During that first session, O’Hern walked a practise round with Zunic and was impressed with the younger man’s play.
But when he said as much, Zunic expressed disappointment with several shots that O’Hern had believed to be perfectly acceptable.
This difference in each man’s expectations tied neatly into a similar theme expressed by the podcast’s most recent guest, former TV commentator Peter Kostis, about television and its role.
"Overly ambitious expectations about one’s own performance can be a sure-fire way to rob enjoyment from the game, no matter the level of player." - Rod Morri.
Kostis told John Huggan that the lack of TV footage of some of the game’s past greats likely skewed our view of the modern era.
While we are treated to an almost endless diet of Tiger Woods’ most remarkable shots both during telecasts and on social media, no such coverage existed when Sam Snead or Kathy Whitworth were at the peak of their games.
Yes, we have grainy black and white footage of some of the greats of the past but not the full blown, sun-up to sun-down tournament coverage of the modern era.
And that simple fact can’t help but to have shaped the expectations of the last generation or two of golfers, both recreational and elite.
A golf coach on Twitter recently made the point that TV only shows the very best golfers in the world but, importantly, it only shows those players when playing their best.

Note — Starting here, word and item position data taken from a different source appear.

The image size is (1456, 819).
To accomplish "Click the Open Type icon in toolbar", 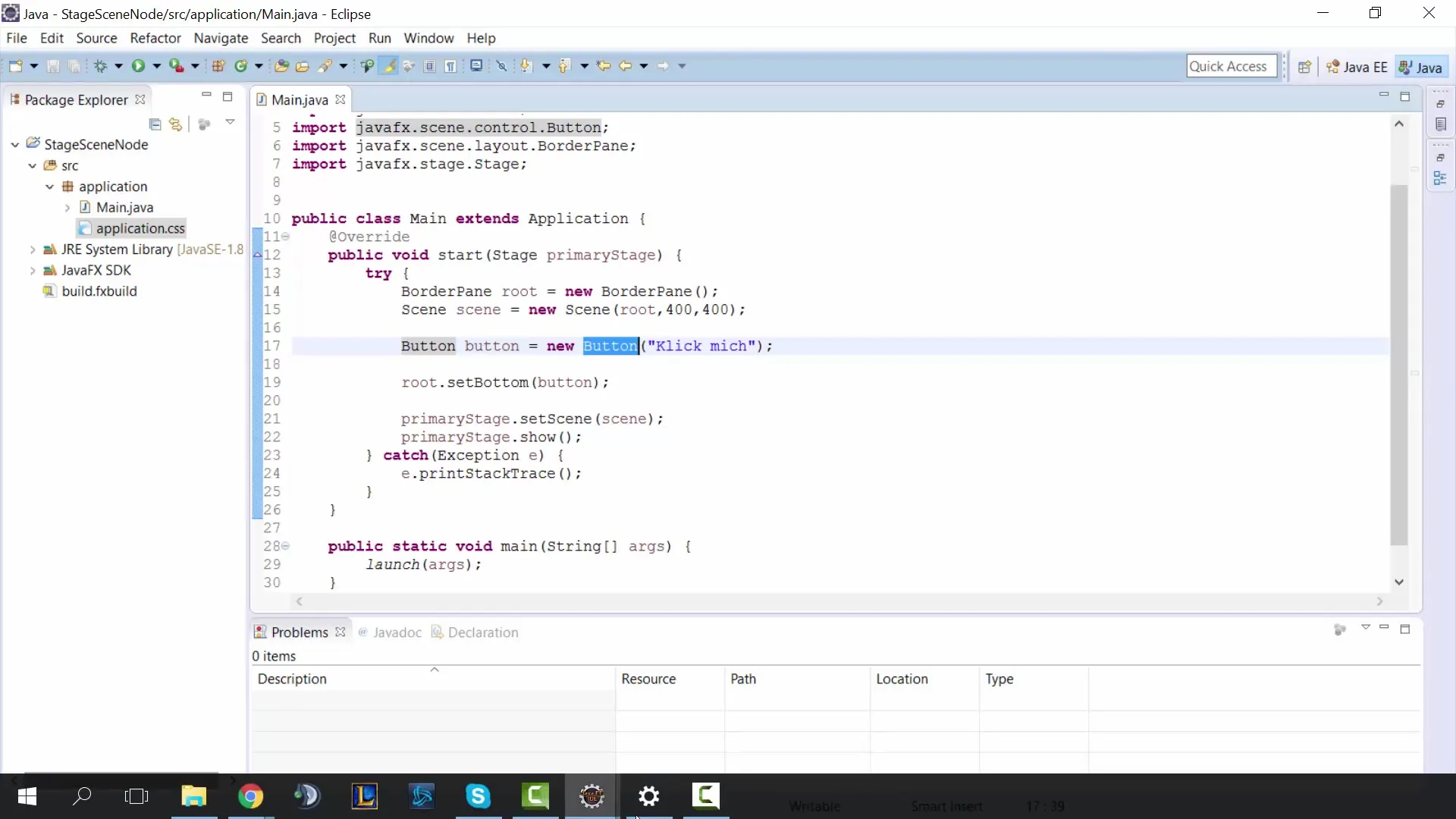I will (x=281, y=66).
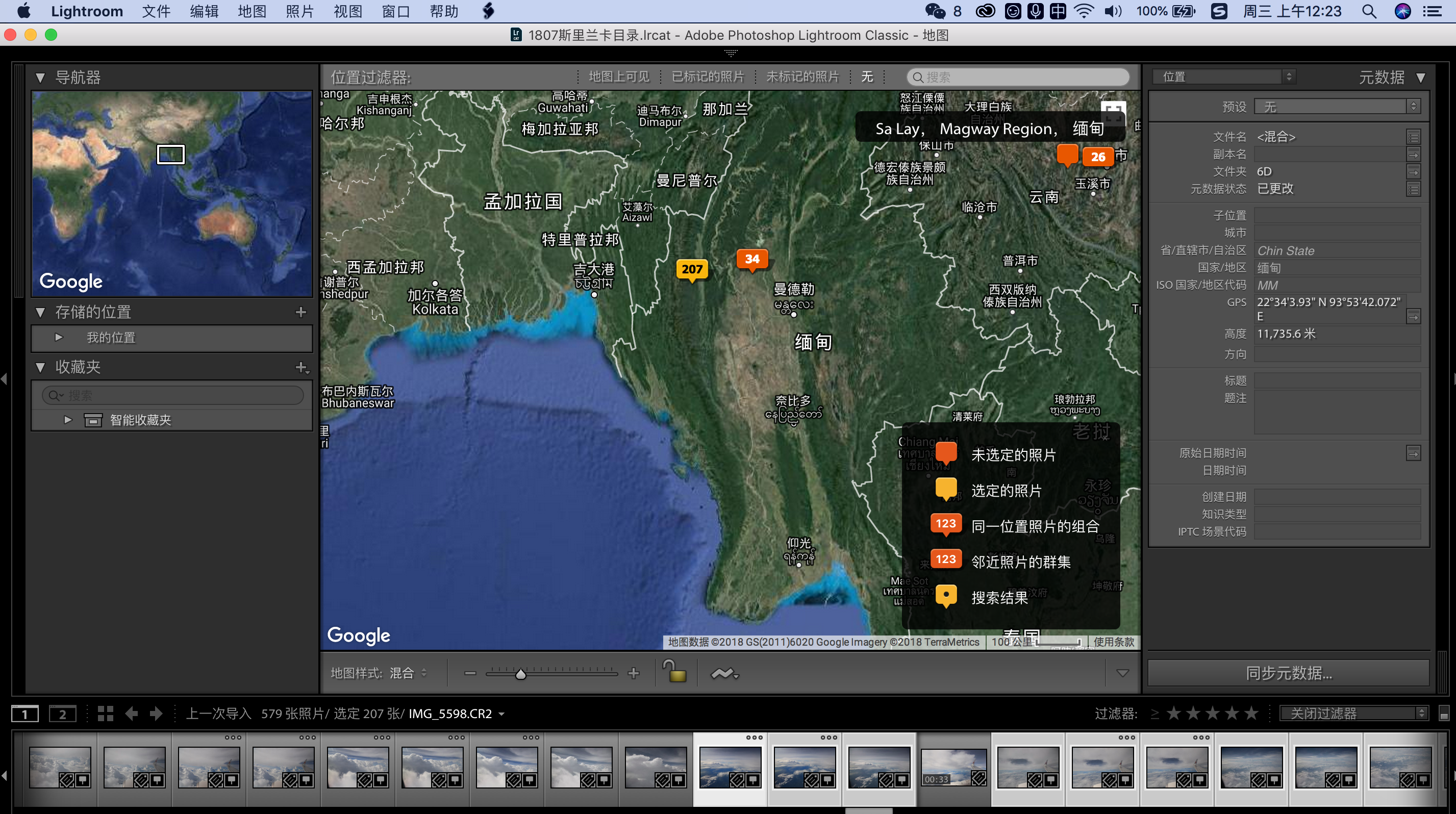This screenshot has width=1456, height=814.
Task: Go forward with the filmstrip right arrow
Action: point(156,714)

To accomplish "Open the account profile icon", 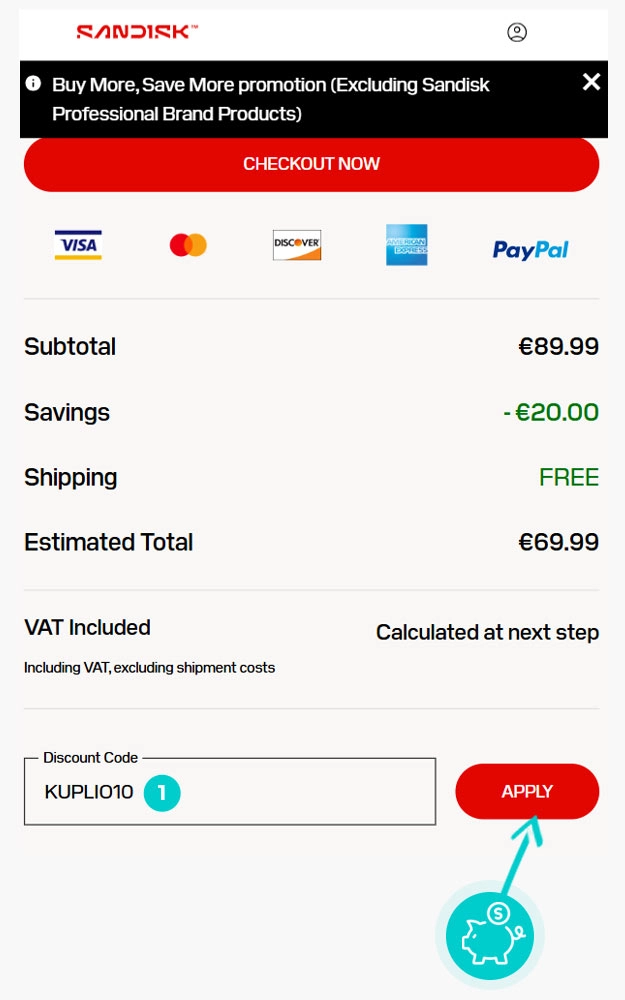I will click(517, 32).
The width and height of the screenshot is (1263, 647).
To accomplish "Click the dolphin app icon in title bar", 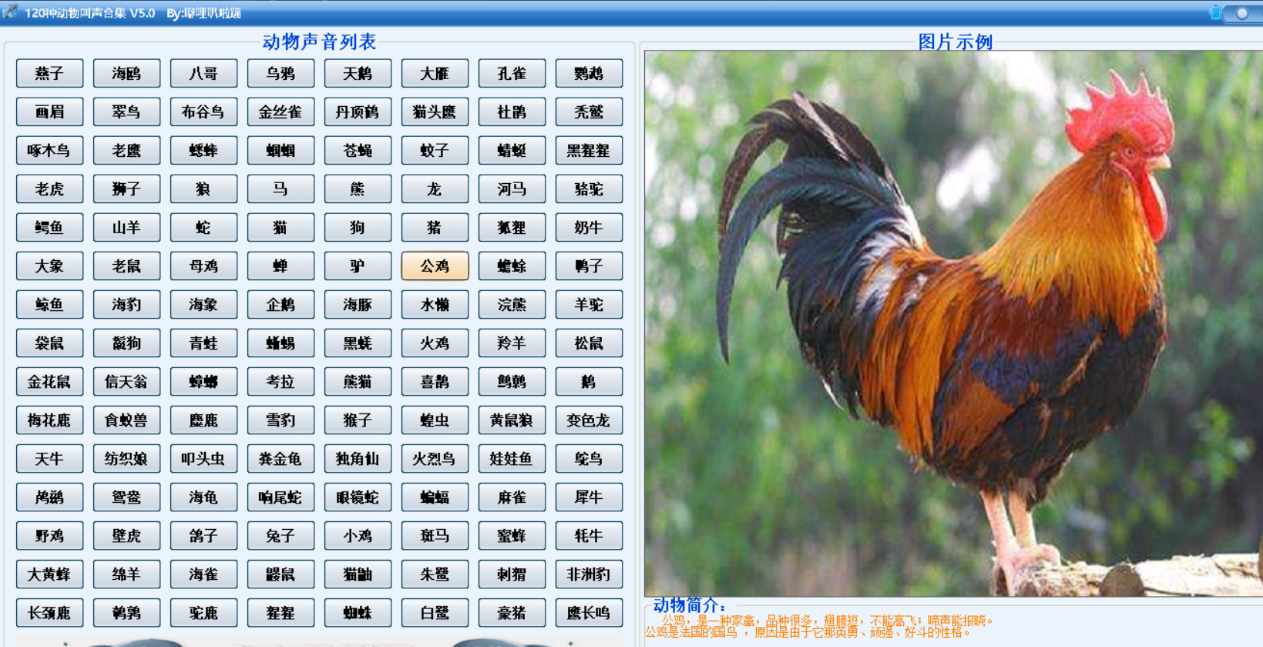I will click(x=11, y=12).
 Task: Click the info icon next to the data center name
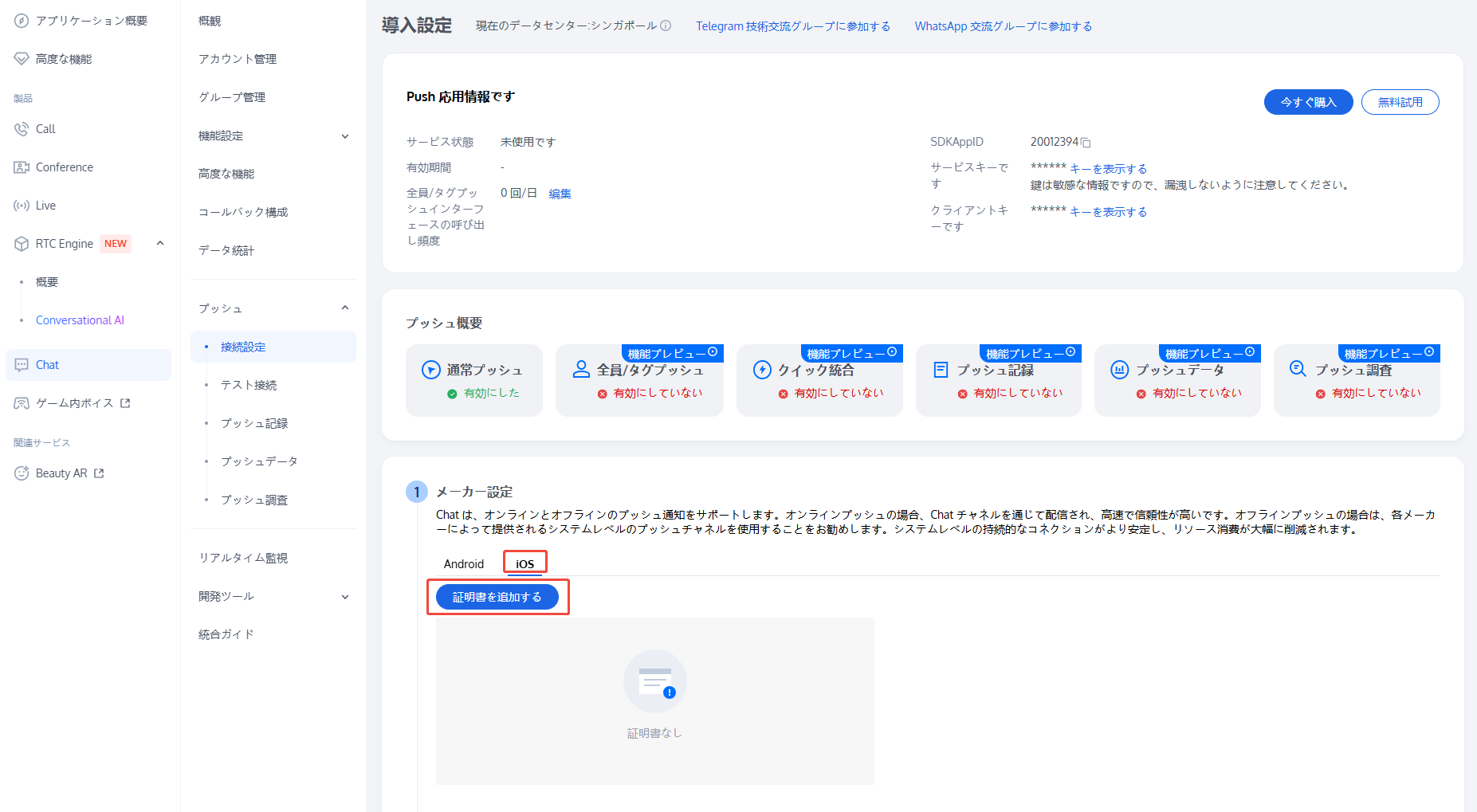coord(666,25)
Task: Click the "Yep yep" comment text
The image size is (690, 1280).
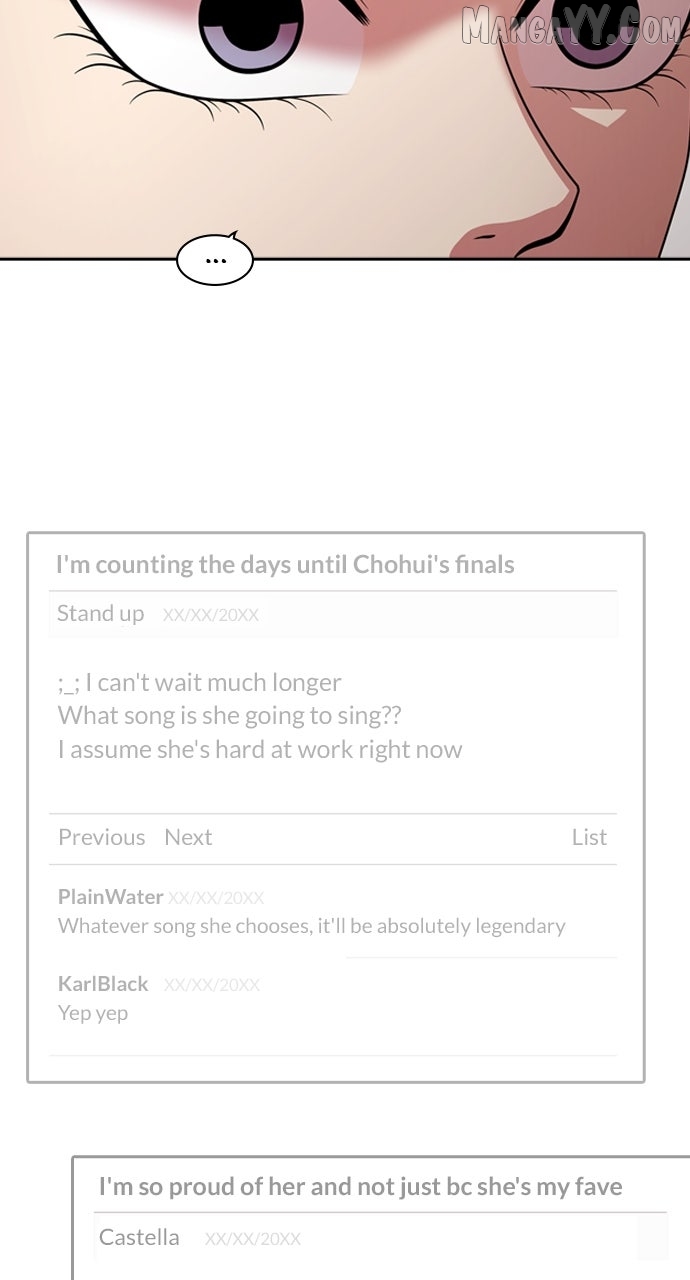Action: (x=93, y=1013)
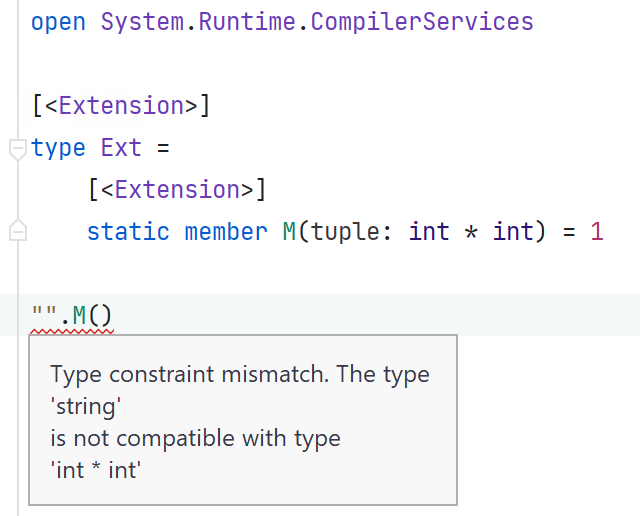This screenshot has width=640, height=516.
Task: Click the indented Extension attribute on the member
Action: pos(177,189)
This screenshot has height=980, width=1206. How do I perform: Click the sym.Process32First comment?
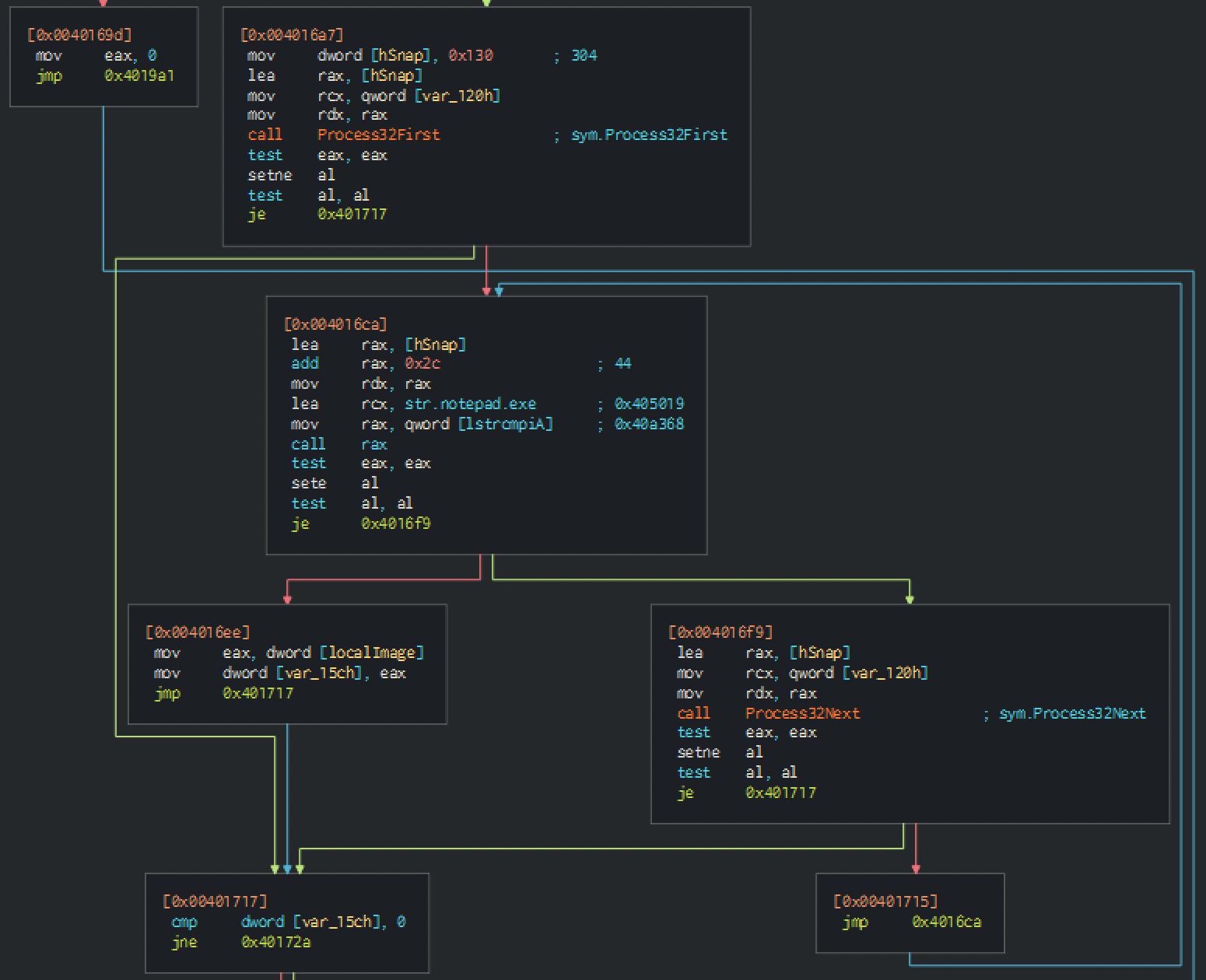pyautogui.click(x=650, y=135)
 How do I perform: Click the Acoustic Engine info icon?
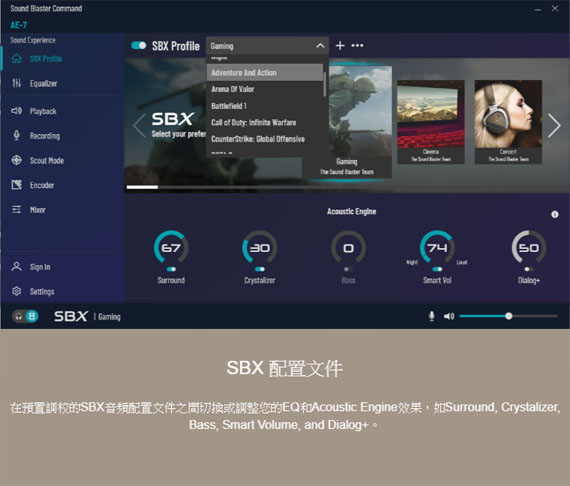[555, 214]
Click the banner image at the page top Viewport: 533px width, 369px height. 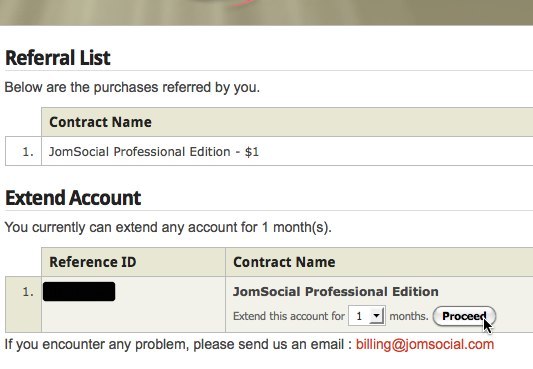pyautogui.click(x=266, y=13)
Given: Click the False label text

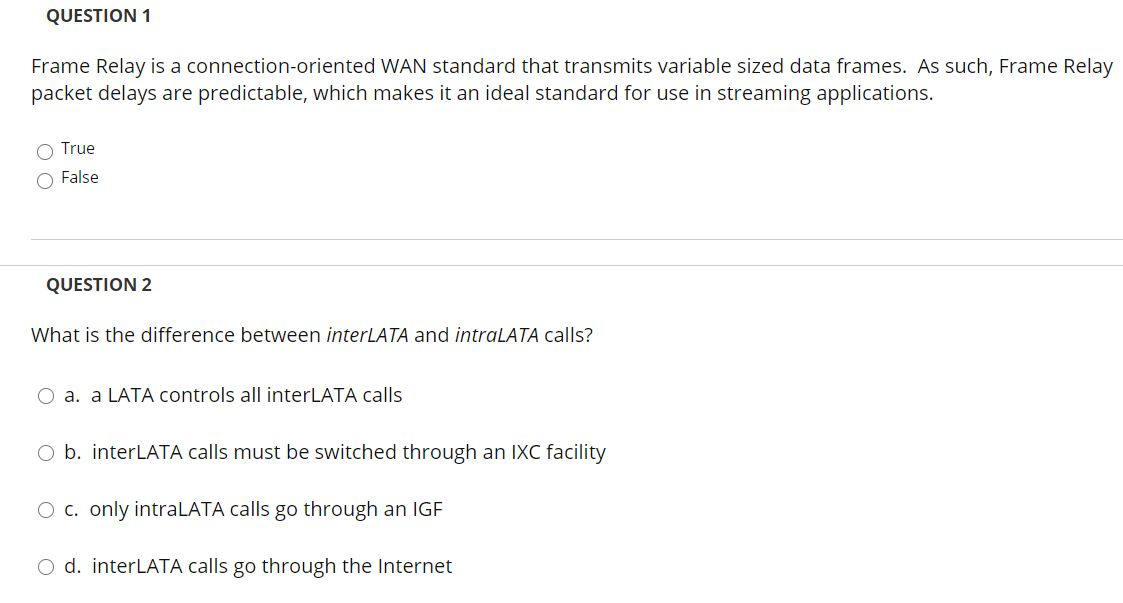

Anyone who has attended a golf tournament in person will attest – no doubt with some surprise – to just how many poor shots even the best players actually hit.
But for the TV viewer no such struggle exists. Understandably, TV concentrates on those who are leading or in contention at any given moment and – by definition – that means players who are playing their best.
Yes, there are a few who attract the cameras regardless (Tiger is the poster child for this) but even for most world top-20 players we only see their poor shots if they happen to occur during a stretch where they are playing well.
Kostis is right about it being a skewed view and all golfers, whether hoping to one day play the LPGA or simply looking to enjoy recreational golf for a lifetime, would be well advised to be aware of it.
Overly ambitious expectations about one’s own performance can be a sure-fire way to rob enjoyment from the game, no matter the level of player.
And as one of my favourite golf sayings notes: ‘when it ceases to be fun, it ceases to be golf.’